In a 4-3 decision, Commonwealth Court said the state’s ban on these public dollars paying for abortions violates the Pennsylvania Constitution’s Equal Rights Amendment and equal protection provisions “beyond any genuine dispute of fact.”
The case could still be appealed up to the state Supreme Court.
It was brought by seven reproductive health providers, who had argued, among other things, that patients have a fundamental right to make their own reproductive decisions.
In the court’s majority opinion, Judge Matthew Wolf wrote that, “recognizing this fundamental right … is necessary to restrict state government to its proper sphere, thus protecting our liberty.”
In a dissent, Judge Patricia McCullough accused the majority opinion judges of moving too quickly and ruling “by judicial fiat,” and said they are “creating a new fundamental right that has no definition, no contours, no practical applicability, and no textual support.”
The case has already followed a complicated path up and down Pennsylvania’s appellate courts.

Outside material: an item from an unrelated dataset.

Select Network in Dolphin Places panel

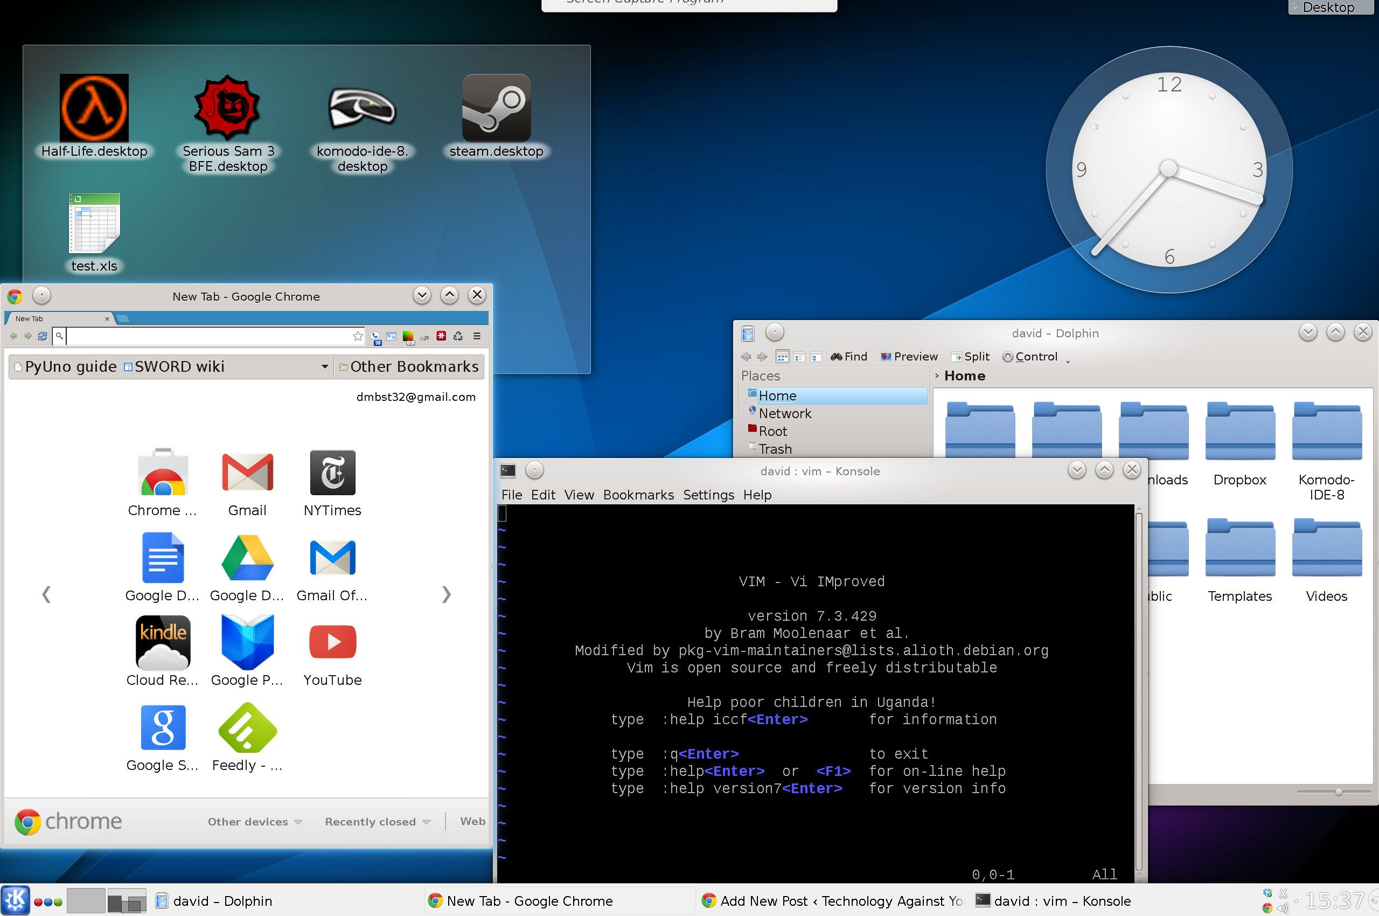click(x=784, y=414)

Commonwealth Court previously dismissed the case. But in 2024, the state Supreme Court sent the case back to the lower bench, ordering its judges to reconsider. The high court set a new precedent in that decision, saying that under Pennsylvania’s Equal Rights Amendment, abortion restrictions could be considered sex-based discrimination. The justices also said that any law that creates such a “sex-based distinction is presumptively unconstitutional,” unless the state can prove the distinction is necessary.
That 2024 decision by the high court was considered an important window into the way the justices would likely rule on the merits of the case.
Abortion is legal through 23 weeks of pregnancy in Pennsylvania. However, the commonwealth has a longstanding ban on allowing federal or state funds to be used for abortion care, unless the case involves rape, incest, or the potential death of the mother.
Gov. Josh Shapiro, a Democrat, had not defended the state’s Medicaid coverage exclusion in court.
“I’ve long opposed this unconstitutional ban, and as Governor, I did not defend it — because a woman’s ability to access reproductive care should never be determined by her income,” Shapiro said in a statement on social media Monday.
Attorney General Dave Sunday, a Republican, intervened in the case to argue, among other things, that the state has an interest in “protecting fetal life,” that the coverage exclusion is one mechanism through which the legislature can pursue that interest, and that preventing abortion can actually protect women from psychological harm.
A spokesperson for Sunday said in a statement that the office is “reviewing the Court’s opinions.”
The abortion providers, meanwhile, argued that preventing public dollars from funding abortion amounts to sex-based discrimination.
Among them were the Planned Parenthood chapters for Southeastern, eastern, central, and Western Pennsylvania. In a joint statement on Monday, the organizations called the Commonwealth Court’s decision “a win for equality.”
“For decades, Pennsylvania has had a two-tier system for reproductive health care: abortion access for those who can pay, and a ban for those who can’t,” they wrote, adding, “While we wait to see the next legal steps this case takes, we will be celebrating.”